Je suis certain que, demain, le consommateur applaudira un 49€ TTC lancé par Ryanair sur un aéroport tunisien au départ de Paris et tout le monde s’empressera de fuir les autres compagnies sans se poser de questions pour aller vers cet opérateur. Ce ne sera qu’un détail pour ce mastodonte de financer de telles actions qu’il intégrera dans le cadre des actions promotionnelles d’implantation.

La comptabilité anglo-saxonne permet même de comptabiliser en produit les améliorations de la valeur du fonds de commerce sans passer par une réévaluation du bilan, ce qui est contraire aux règles de la comptabilité francophone qui se trouvent être appliquées en Tunisie aussi.

Une compagnie anglo-saxonne, quand elle perd de l’argent mais arrive à conquérir une part de marché, traduit financièrement dans ses comptes la valeur de cette part de marché.
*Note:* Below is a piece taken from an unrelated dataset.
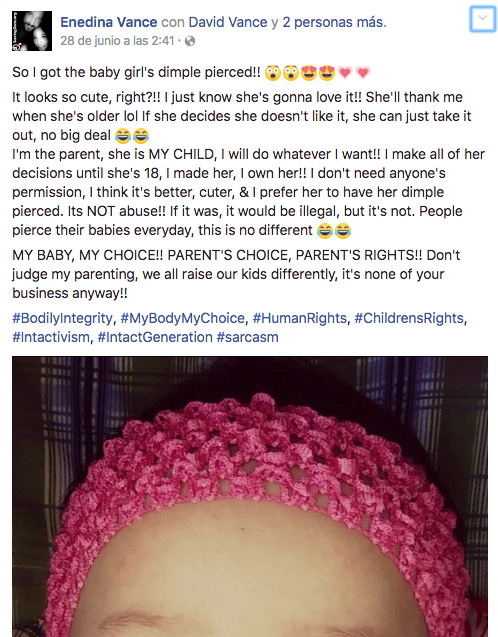Open the #MyBodyMyChoice hashtag
The width and height of the screenshot is (498, 637).
(183, 318)
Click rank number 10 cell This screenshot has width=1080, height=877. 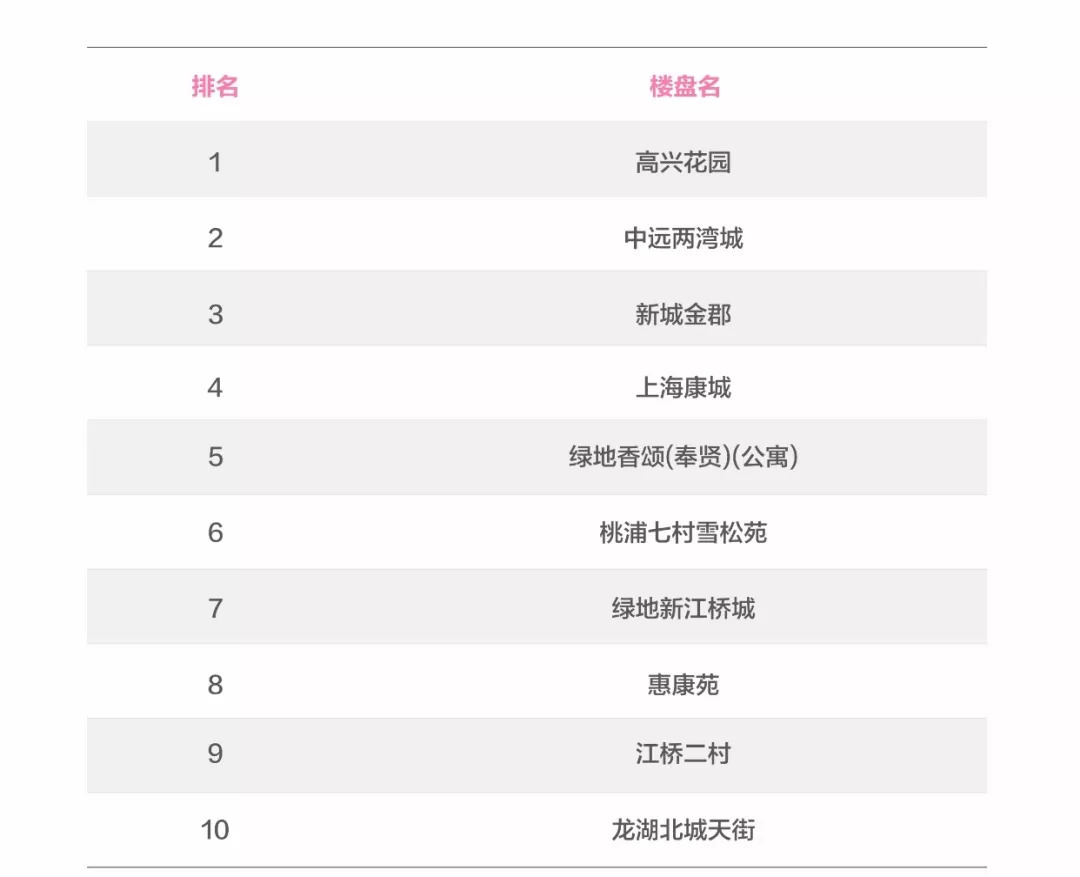pyautogui.click(x=215, y=830)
La comptabilité francophone ne permet de faire cela qu’une fois tous les 5 ans dans le cadre d’une réévaluation d’actifs faite sous le contrôle des commissaires aux comptes.

La partie n’est pas simple.

Dans d’autres analyses, j’ai déjà démontré comment cette politique tarifaire suicidaire -mais qui reste à la portée des grosses compagnies aériennes pour des raisons, rappelons-le, politiques et stratégiques, peut tuer le tour-opérating et le charter, car les tour-opérateurs fuient tout simplement les destinations où sévissent des guerres perdues d’avance contre les low cost qui pratiquent des prix en B2C (directement vers le consommateur) encore moins chers que ceux auxquels les tour-opérateurs achètent leurs locations charter au prix de gros.

Les tour-opérateurs, en affrétant des charters, achètent par exemple leurs sièges de Paris vers la Tunisie à 270€ TTC et se retrouvent à se bagarrer sur le marché avec des compagnies aériennes qui vendent elles-mêmes ce même siège à 120€ TTC pendant 10 mois de l’année.

Devant cette situation intenable, les tour-opérateurs fuient les destinations et refusent de faire une guerre qui n’est pas la leur, qui leur coûte beaucoup d’argent, celle des compagnies aériennes. Pour ceux qui n’ont pas bien saisi, les compagnies aériennes n’appliquent pas aux tour-opérateurs les tarifs qu’elles appliquent aux consommateurs directs en B2C. Elles vendent le siège aux tour-opérateurs à son juste prix (environ 270€ TTC) et ne le bradent qu’en B2C à l’adresse du consommateur individuel direct.

En conclusion : Open Sky oui -car la Tunisie a toujours eu un ciel ouvert-, par contre gabegie, guerre des prix et loi de la jungle, c’est non -car c’est préjudiciable en premier lieu aux plus faibles. Observez bien la jungle et revenez vers moi!

Derniers soupirs à l’adresse des négociateurs, a-t-on assuré le droit de cabotage aux compagnies tunisiennes car nos amis marocains ne l’ont pas obtenu et le regrettent amèrement?

Aussi a-t-on obtenu l’alignement des taxes aéroportuaires en partance d’Europe vers la Tunisie avec celles en partance pour les pays intracommunautaires? Actuellement, la taxe est discriminatoire fixée à 52€ par passager si l’avion part par exemple de Paris vers la Tunisie et de 34€ si c’est un vol intracommunautaire.

L’Open Sky sera signé tout de même le 11 décembre prochain entre la Tunisie et l’Union européenne. Mabrouk pour tous. Mabrouk pour la Tunisie.